Heddon-on-the-Wall (St. Philip and St. James)

HEDDON-ON-THE-WALL (St. Philip and St. James), a parish, in the union, and partly in the W. division, of Castle ward, but chiefly in the E. division of Tindale ward, S. division of Northumberland; comprising the townships of Eachwick, Heddon-on-the-Wall, East and West Heddon, Houghton with Closehouse, and Whitchester; and containing 753 inhabitants, of whom 391 are in the township of Heddon-on-the-Wall, 7 miles (W. by N.) from Newcastle-upon-Tyne. Heddon derived the affix to its name from its being intersected by the wall of Severus, which may be still traced in several places, and of which the fosse is visible throughout the parish. It anciently formed part of the extensive possessions of the lords Greystock, from whom it descended to the late Earl of Carlisle, who sold it. The parish is situated on the road from Newcastle to Hexham and Carlisle, and is bounded on the south by the river Tyne, here a delightful stream, and on the north by the Pont; it comprises about 4880 acres, of which 1480 are in the township, the latter in the proportion of three-fourths arable and one-fourth pasture. The soil is generally loam alternated with sand and clay, and of good quality; and the surface, though chiefly level, has a gradual ascent from the bank of the Tyne, along which the village, seated on a hill, amidst beautiful and diversified scenery, commands a fine view to Gateshead. Heddon land-sale colliery, which was opened a century ago, produces excellent household and steam coal, wrought at the same time with a valuable clay; the clay is made into fire-bricks, crucibles, draining-tiles, &c. There are also two quarries of freestone, from which blocks of immense size may be obtained. The living is a discharged vicarage, in the patronage of the Lord Chancellor, with a net income of £252, and a vicarage-house, rebuilt in the Elizabethan style in 1841; the impropriation is owned by Mrs.

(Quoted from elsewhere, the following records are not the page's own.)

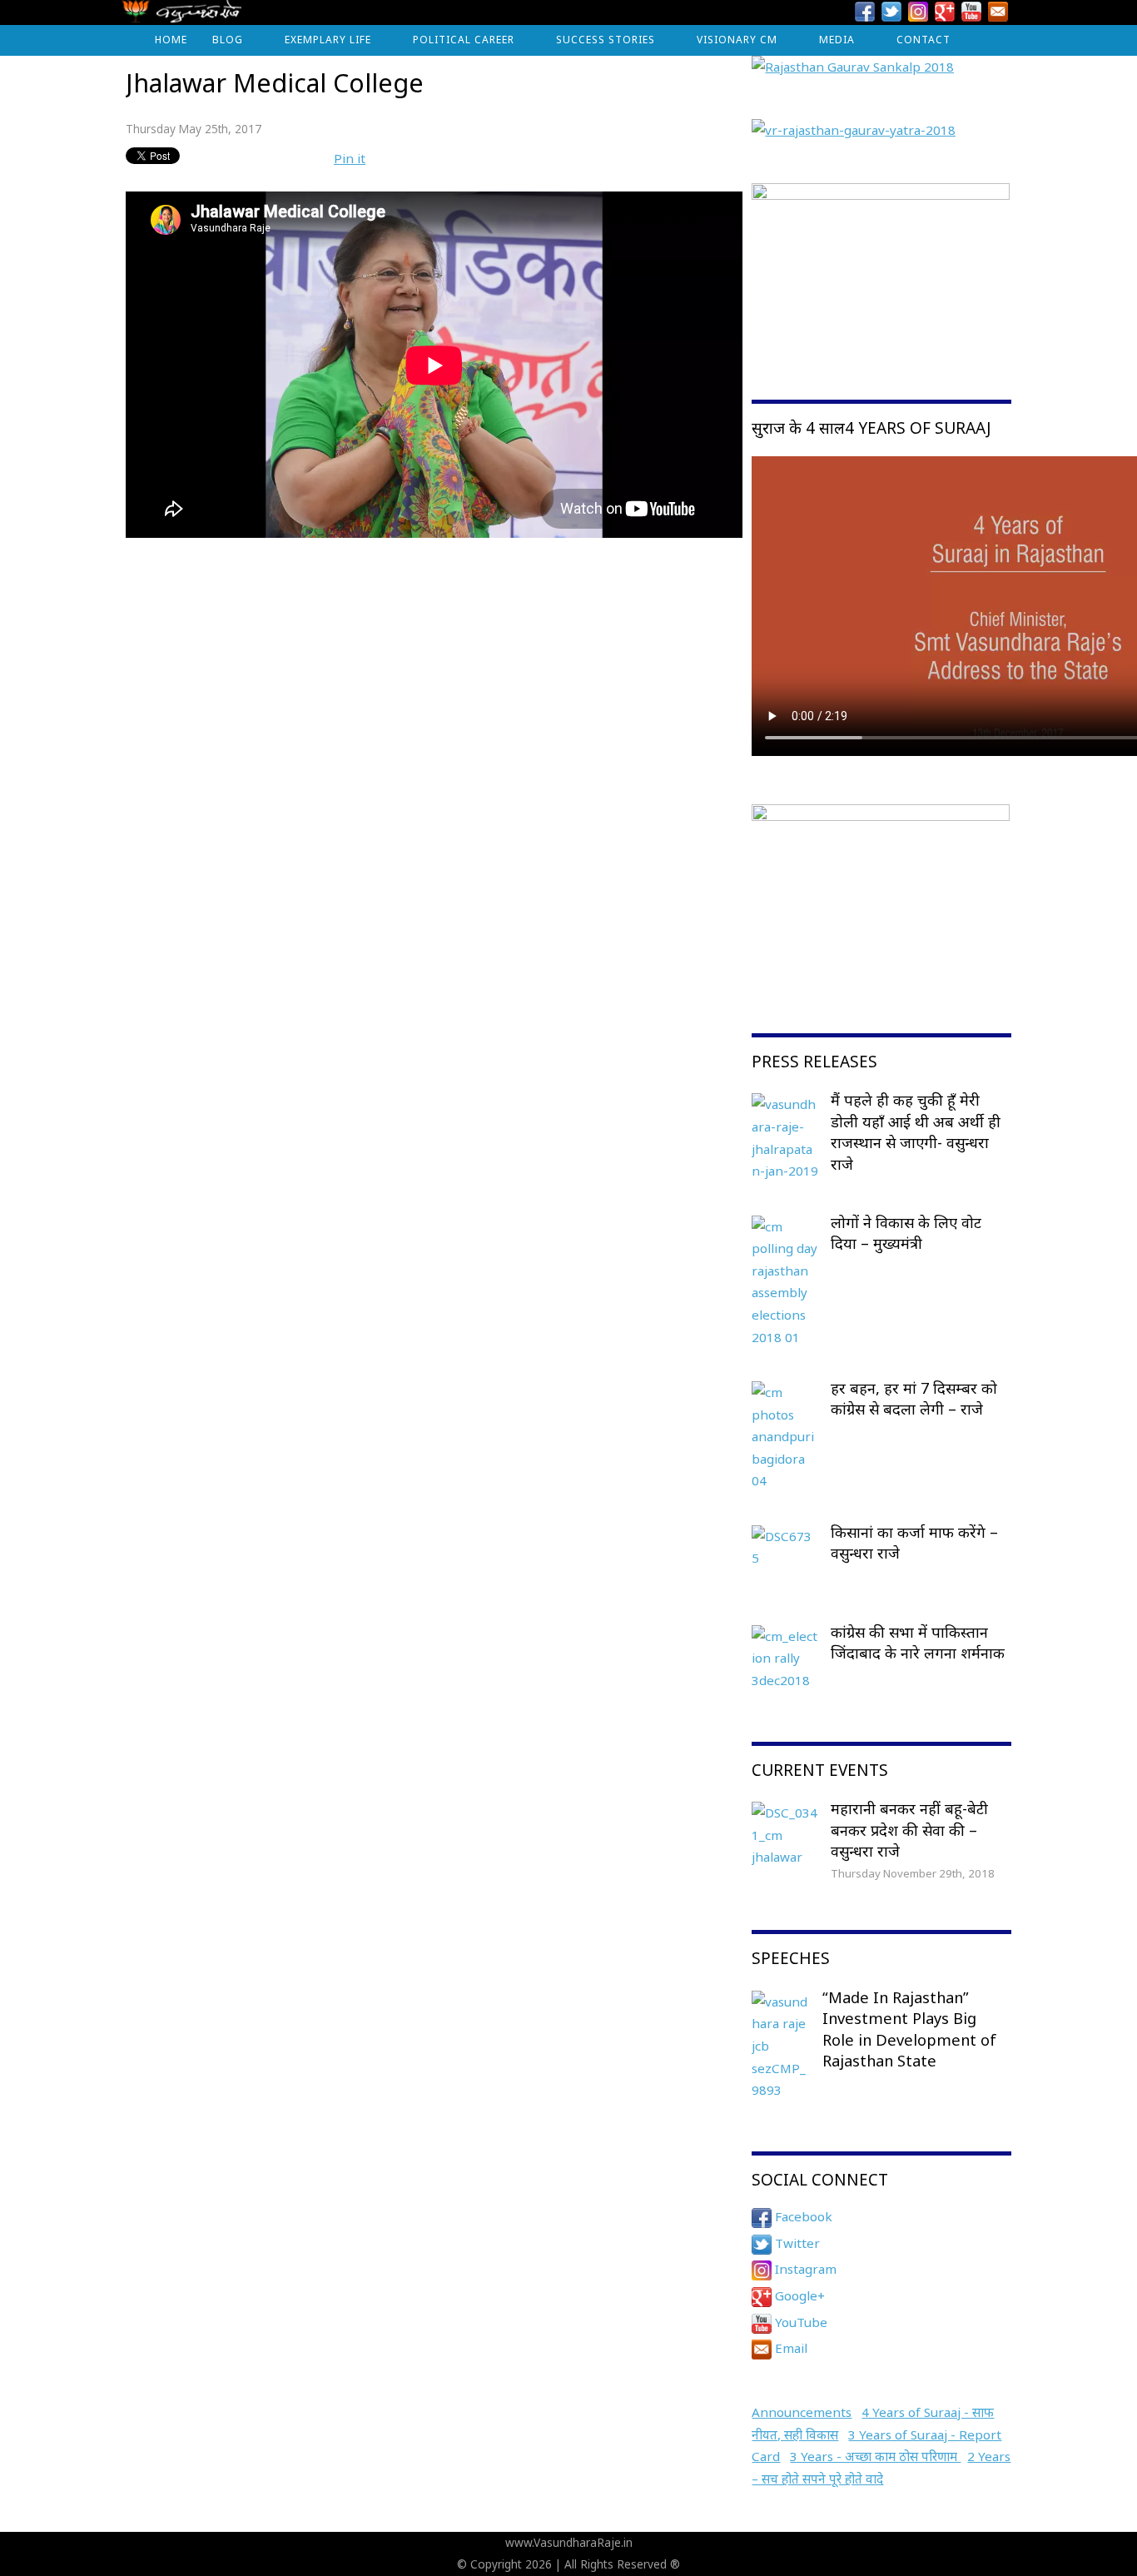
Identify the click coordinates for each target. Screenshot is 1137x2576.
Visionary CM (737, 39)
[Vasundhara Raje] (181, 16)
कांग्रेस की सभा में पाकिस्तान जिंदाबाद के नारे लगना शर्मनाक (918, 1642)
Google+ (798, 2295)
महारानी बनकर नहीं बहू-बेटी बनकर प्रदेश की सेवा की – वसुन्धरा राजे (909, 1829)
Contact (923, 39)
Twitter (796, 2243)
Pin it (349, 158)
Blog (227, 39)
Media (837, 39)
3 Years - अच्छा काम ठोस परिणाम (875, 2456)
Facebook (802, 2216)
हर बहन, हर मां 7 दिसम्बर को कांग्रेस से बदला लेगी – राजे (914, 1399)
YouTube (799, 2322)
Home (171, 39)
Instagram (804, 2268)
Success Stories (605, 39)
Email (789, 2348)
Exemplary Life (328, 39)
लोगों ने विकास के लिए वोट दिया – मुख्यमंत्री (906, 1233)
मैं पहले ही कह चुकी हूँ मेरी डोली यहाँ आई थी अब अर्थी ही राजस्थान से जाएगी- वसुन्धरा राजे (915, 1132)
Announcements (802, 2412)
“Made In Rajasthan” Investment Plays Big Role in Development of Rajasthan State (909, 2029)
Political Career (463, 39)
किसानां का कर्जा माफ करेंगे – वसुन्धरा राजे (914, 1543)
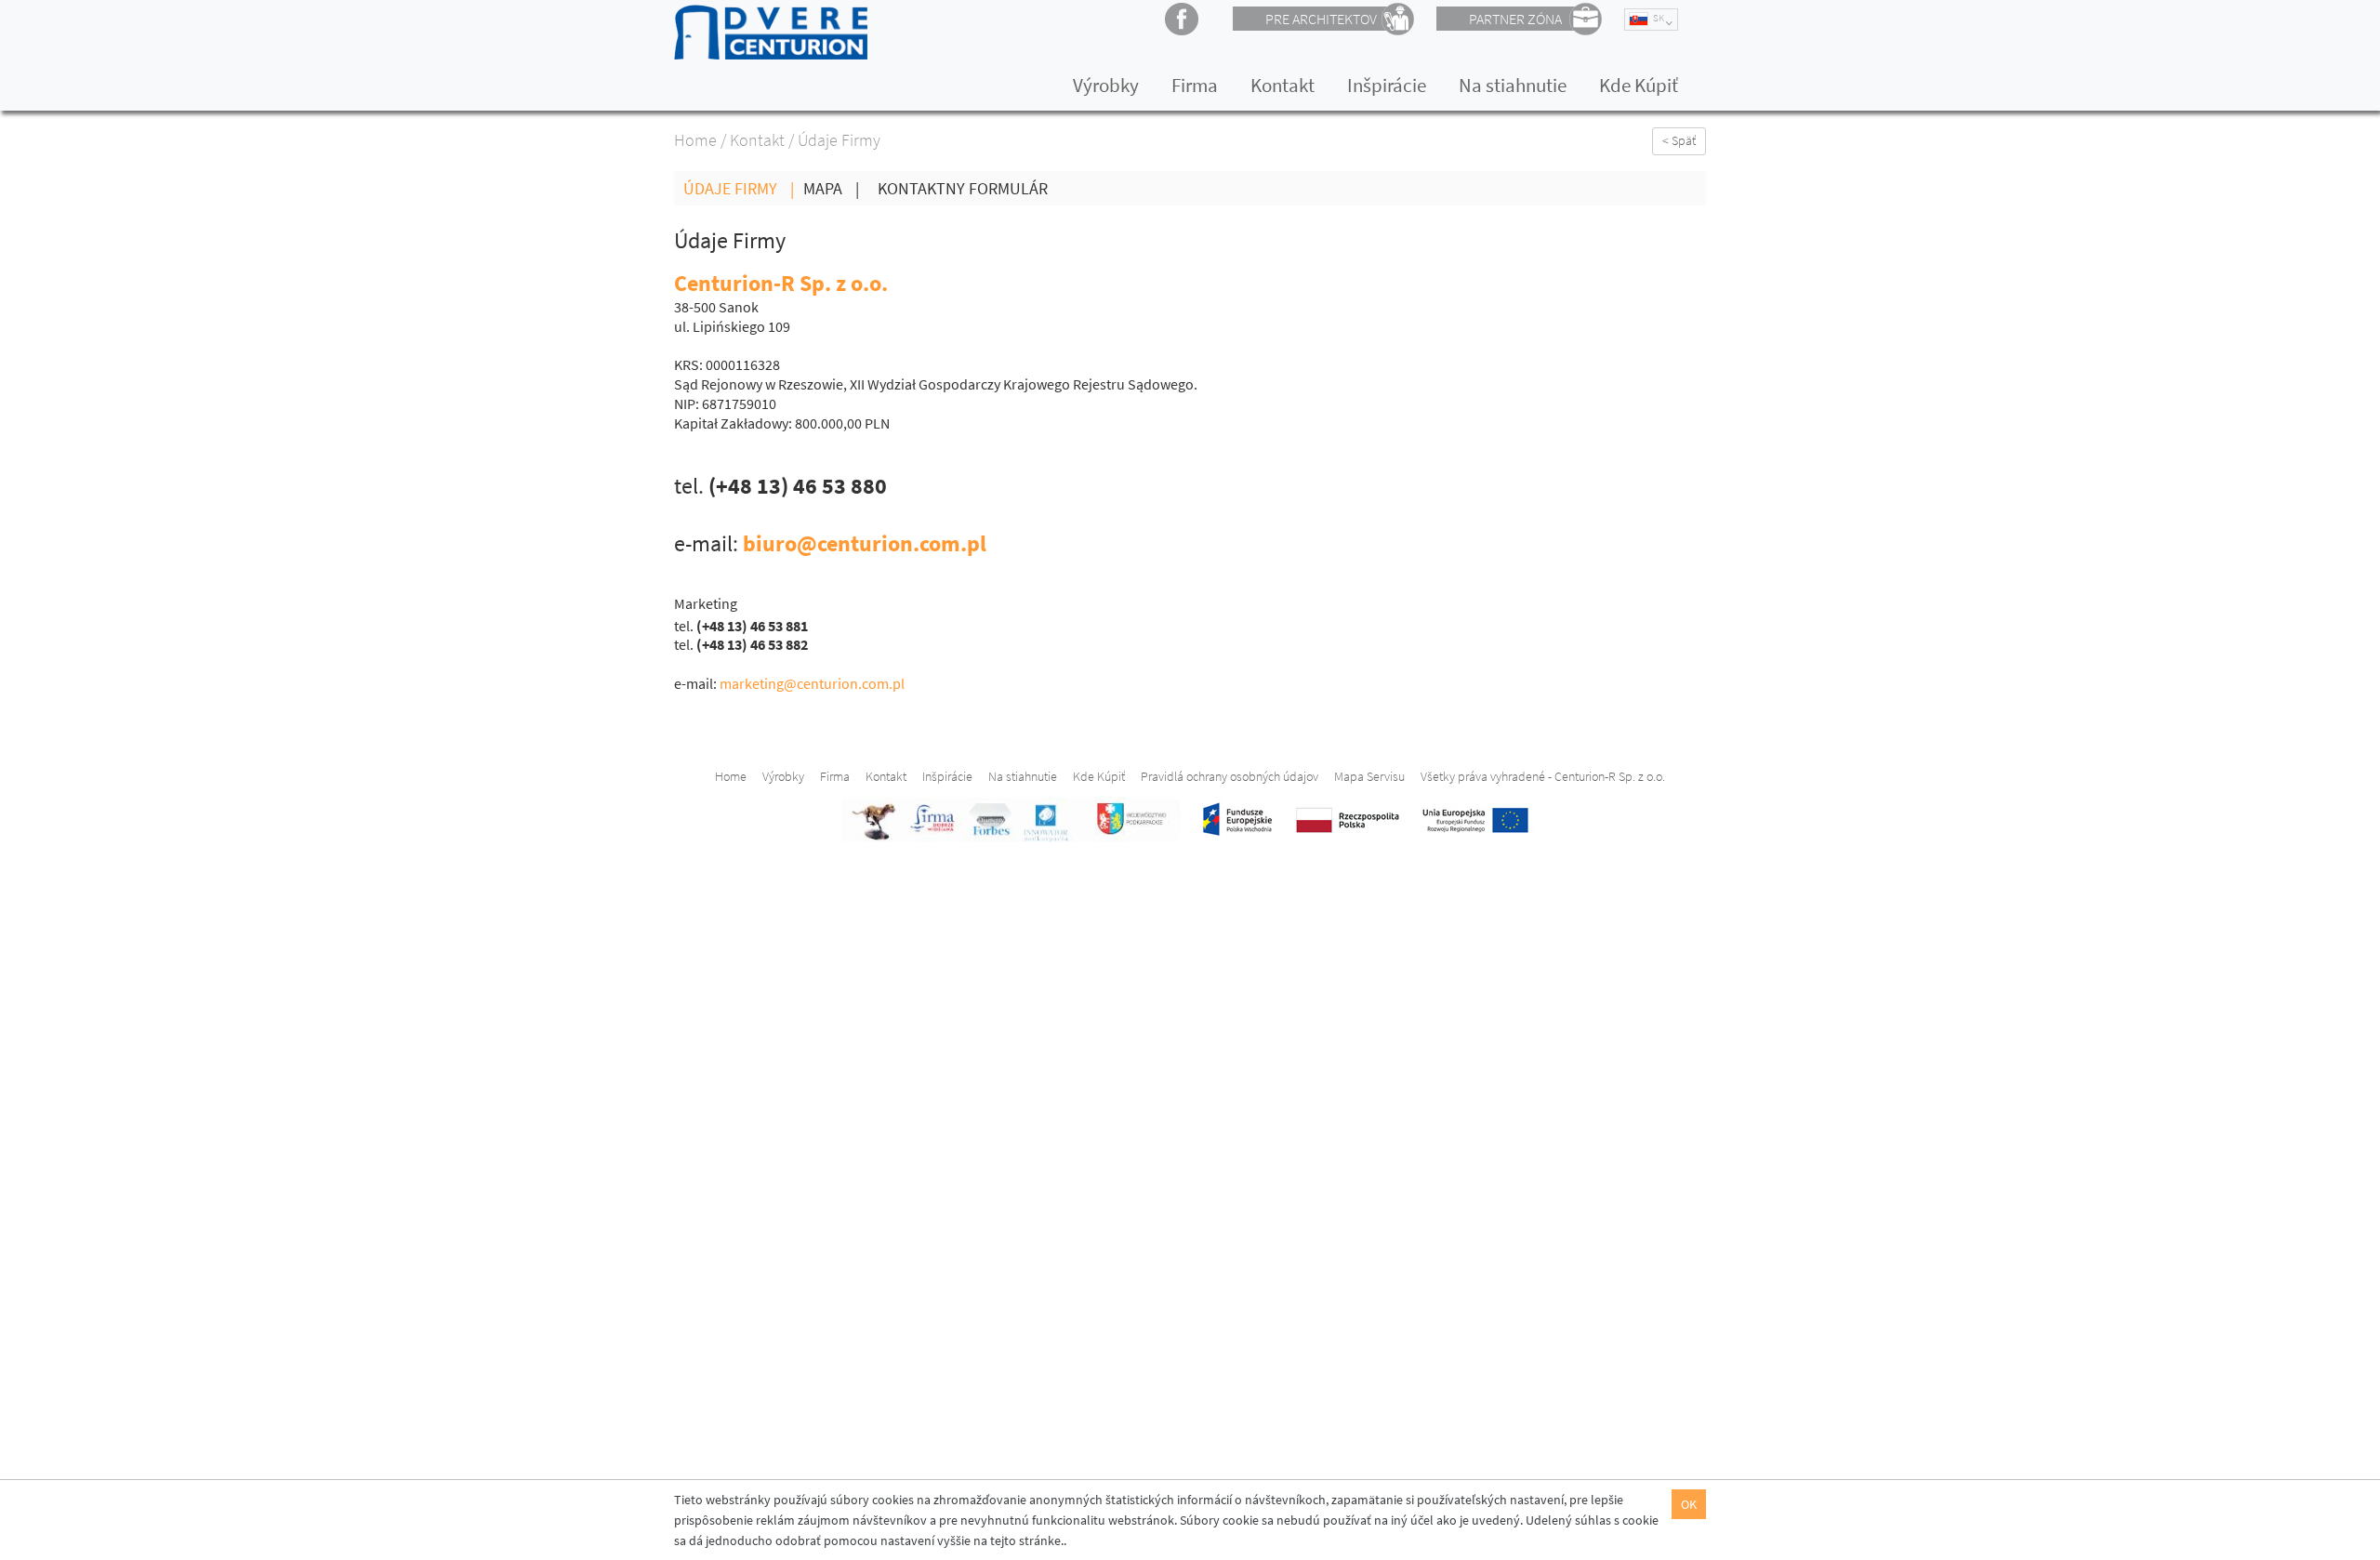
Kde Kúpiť (1638, 85)
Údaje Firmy (738, 188)
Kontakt (1282, 85)
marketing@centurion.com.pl (812, 683)
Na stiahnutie (1513, 85)
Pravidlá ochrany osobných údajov (1229, 776)
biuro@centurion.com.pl (864, 543)
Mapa (831, 188)
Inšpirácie (1386, 85)
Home (695, 140)
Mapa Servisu (1369, 776)
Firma (1194, 85)
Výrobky (1106, 85)
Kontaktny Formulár (963, 188)
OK (1689, 1504)
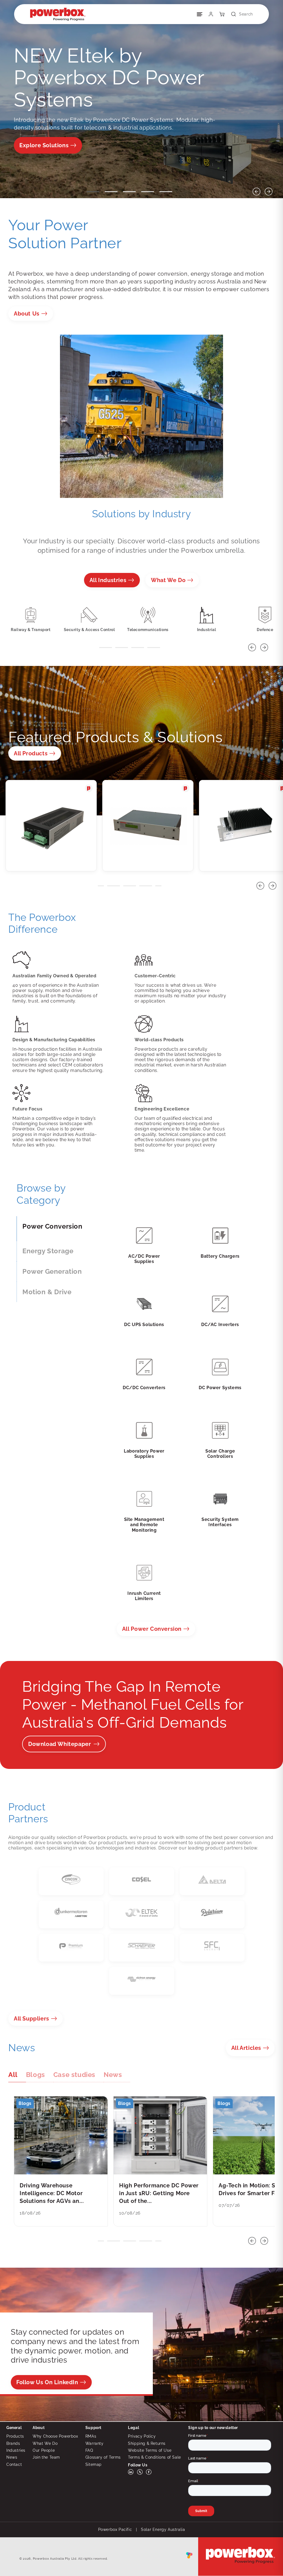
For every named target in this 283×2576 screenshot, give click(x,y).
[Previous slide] (256, 191)
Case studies (74, 2075)
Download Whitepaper (59, 1744)
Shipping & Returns (147, 2443)
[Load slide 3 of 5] (129, 191)
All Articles (246, 2048)
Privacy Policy (142, 2436)
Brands (13, 2443)
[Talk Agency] (189, 2556)
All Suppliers (31, 2018)
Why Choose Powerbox (55, 2436)
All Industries (108, 580)
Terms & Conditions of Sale (154, 2457)
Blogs (35, 2075)
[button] (240, 14)
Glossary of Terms (103, 2457)
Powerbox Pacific (115, 2529)
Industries (15, 2450)
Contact (14, 2464)
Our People (44, 2450)
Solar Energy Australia (163, 2529)
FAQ (89, 2450)
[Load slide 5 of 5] (166, 191)
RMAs (90, 2436)
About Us (27, 313)
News (113, 2075)
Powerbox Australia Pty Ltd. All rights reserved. (70, 2559)
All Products (31, 753)
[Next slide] (269, 191)
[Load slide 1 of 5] (93, 191)
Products (15, 2436)
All (152, 1629)
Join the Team (46, 2457)
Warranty (94, 2443)
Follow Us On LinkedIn (47, 2382)
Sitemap (93, 2464)
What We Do (168, 580)
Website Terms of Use (149, 2450)
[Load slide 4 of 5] (147, 191)
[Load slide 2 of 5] (111, 191)
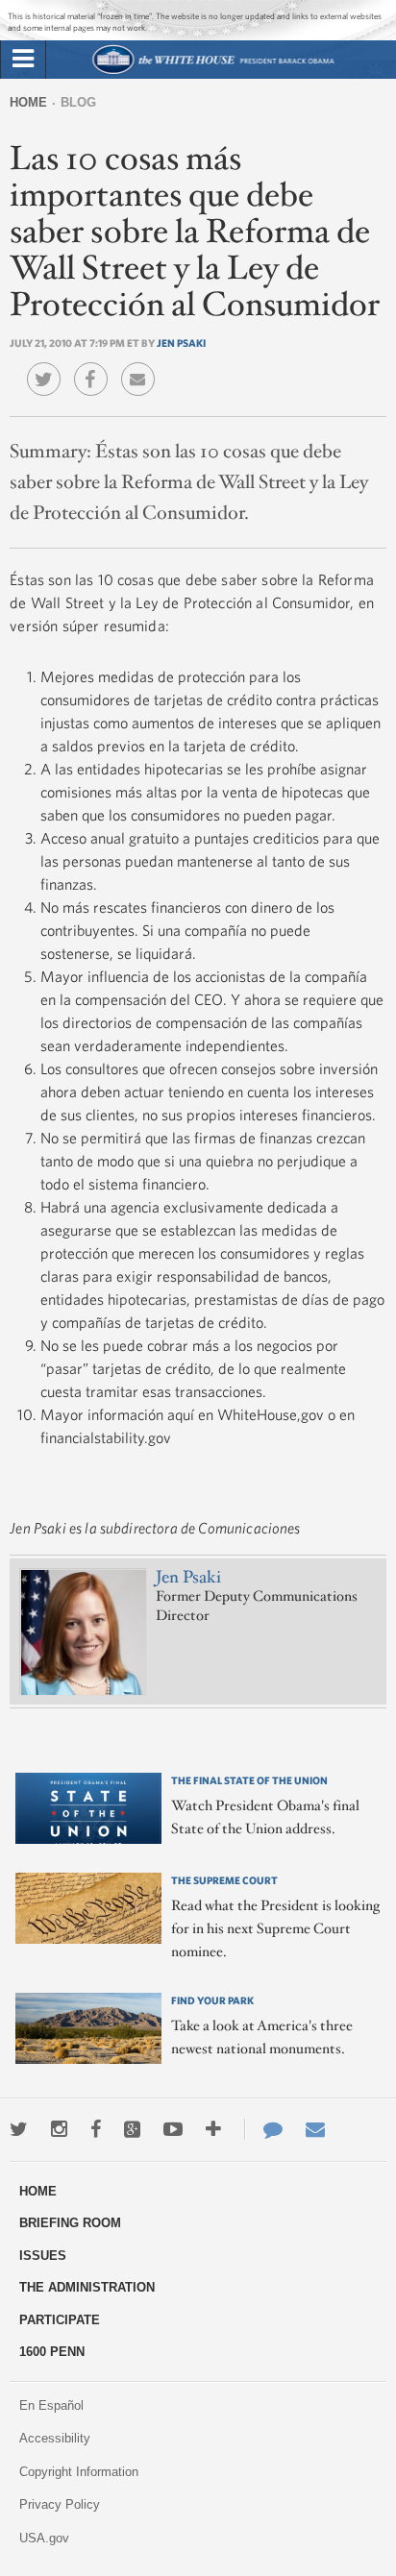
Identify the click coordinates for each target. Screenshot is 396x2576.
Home (28, 102)
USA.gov (44, 2538)
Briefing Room (70, 2223)
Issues (42, 2255)
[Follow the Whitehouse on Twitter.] (19, 2129)
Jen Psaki (181, 342)
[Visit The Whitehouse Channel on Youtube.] (173, 2129)
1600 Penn (52, 2351)
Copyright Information (78, 2472)
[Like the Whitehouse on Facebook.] (95, 2129)
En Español (51, 2405)
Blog (78, 102)
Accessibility (54, 2438)
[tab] (23, 59)
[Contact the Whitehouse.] (263, 2129)
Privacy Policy (59, 2504)
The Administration (87, 2287)
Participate (59, 2320)
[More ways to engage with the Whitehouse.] (213, 2129)
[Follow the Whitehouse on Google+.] (132, 2129)
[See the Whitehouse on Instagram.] (59, 2129)
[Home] (212, 71)
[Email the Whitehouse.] (315, 2129)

Bewicke. The great tithes of the township of Heddon have been commuted for £140, and the small tithes for £82; the vicarial glebe consists of 17 acres. The church, which belonged to Blanchland Abbey, is an ancient structure, the east end of the chancel being a fine specimen of Norman architecture; it was enlarged in 1841. Many Roman remains are found.

Transcribed from A Topographical Dictionary of England, by Samuel Lewis, 7th edition, published in 1848.